One of the most valuable sessions I remember attending during RCIA (the program by which adults enter the Catholic Church) was the one on the Church's position on abortion. As a Christian, a parent, and a self-described thinker, I already knew my own stance on abortion. In fact, I served as a volunteer counselor at the Crisis Pregnancy Center in Mesa for about eight months, for which I was required to attend some pretty extensive training on the topic. But until that RCIA session, I had never heard of the SLED test, a four-pronged argument for the unborn's right to life beginning at conception. Perhaps you are already familiar with it; if so, fabulous! But since it was new to me, I thought it might also be new to others, and since I find it an extremely sound argument, I'd like to pass it on. (And to give credit where credit is due, the test was created by author Stephen Schwarz in "The Moral Question of Abortion.")
The basic premise is that those in utero differ from those of us who are "ex utero" in a limited number of ways. We can all (probably) agree that we ex-uterites possess basic human rights, including the right to life. So let's compare ourselves with the in-uterites in these four ways:
S - Size
L - Level of Development
E - Environment
D - Degree of Dependency
Size: A toddler is smaller than me. I am smaller than Shaquille O'Neill. Does Shaq win? Or do all three of us have the same human right to life? Does a fetus or an embryo lack that right because of its size? Because it doesn't have enough cells yet?

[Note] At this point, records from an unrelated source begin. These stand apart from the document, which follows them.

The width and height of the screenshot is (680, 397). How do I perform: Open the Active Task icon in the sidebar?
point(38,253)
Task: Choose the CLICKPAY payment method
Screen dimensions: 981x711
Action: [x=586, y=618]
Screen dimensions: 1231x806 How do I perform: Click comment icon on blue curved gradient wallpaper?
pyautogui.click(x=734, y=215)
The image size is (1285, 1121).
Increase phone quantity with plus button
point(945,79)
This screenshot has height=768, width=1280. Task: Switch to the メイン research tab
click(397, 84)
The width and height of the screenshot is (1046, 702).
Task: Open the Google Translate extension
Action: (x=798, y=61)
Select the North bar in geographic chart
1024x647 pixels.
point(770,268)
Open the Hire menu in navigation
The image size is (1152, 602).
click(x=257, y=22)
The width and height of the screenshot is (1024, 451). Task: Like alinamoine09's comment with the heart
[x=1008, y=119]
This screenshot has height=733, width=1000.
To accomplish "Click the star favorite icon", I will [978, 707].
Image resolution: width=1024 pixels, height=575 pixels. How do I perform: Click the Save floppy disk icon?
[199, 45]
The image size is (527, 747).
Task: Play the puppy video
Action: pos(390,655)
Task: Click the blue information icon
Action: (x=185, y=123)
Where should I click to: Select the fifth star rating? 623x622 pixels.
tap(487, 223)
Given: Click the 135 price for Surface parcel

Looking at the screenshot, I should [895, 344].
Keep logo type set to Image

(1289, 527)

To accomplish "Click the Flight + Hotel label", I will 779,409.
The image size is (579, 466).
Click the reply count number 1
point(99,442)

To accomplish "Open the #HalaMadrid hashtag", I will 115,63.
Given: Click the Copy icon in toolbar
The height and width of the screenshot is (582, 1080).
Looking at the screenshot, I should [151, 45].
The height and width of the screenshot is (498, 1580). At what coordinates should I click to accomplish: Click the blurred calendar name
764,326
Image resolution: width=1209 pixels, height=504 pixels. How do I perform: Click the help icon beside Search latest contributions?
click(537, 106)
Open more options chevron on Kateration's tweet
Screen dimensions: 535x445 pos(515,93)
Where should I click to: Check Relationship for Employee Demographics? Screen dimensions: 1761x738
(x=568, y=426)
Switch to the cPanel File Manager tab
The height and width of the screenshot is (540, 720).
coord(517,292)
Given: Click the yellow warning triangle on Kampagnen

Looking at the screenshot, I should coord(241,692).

Level of Development: An 8-year-old is less physically developed than me. I am less physically developed than Dolly Parton (if you know what I mean). My pre-schooler is less mentally developed than me. I am less mentally developed than Stephen Hawking. Are we going to let Stephen and Dolly live, but not the kids and me? While I'd sort of like to see the two of them ruling the world together, it doesn't make much moral/logical sense. Neither does withholding the right to life from the unborn.
Environment: Did you know that there are modern-day cave dwellers? Wouldn't you say they have the same rights as the mansion-dwellers in Malibu? Or let's think about astronauts in space--do they check their human rights at the atmospheric door? No. So why would we deny someone human rights just because their home happens to be a uterus?
Degree of Dependency: Our government has gone to great lengths to protect the rights of the disabled, who have a different degree of dependency than the rest of us. At one time or another, even as adults, probably all of us have been dependent on others for our very lives. Does it mean we relinquished our rights during those times? Does an embryo/fetus lack the right to life because of its sole dependence on its mother?
Last, I'd like to add that DNA is determined at conception. Even if you consider an embryo "just a clump of cells," it is a clump of cells that is genetically unique. So whenever I hear someone argue pro-choice by saying, "A woman has the right to do what she wants with her own body," my response is, we're not just talking about her body. We're also talking about another genetically unique being within her body. Which some might also have the audacity to call her child.
If you are already pro-life, I hope you find this argument helpful. If you are not, I hope you find it intriguing and (I especially hope) convincing.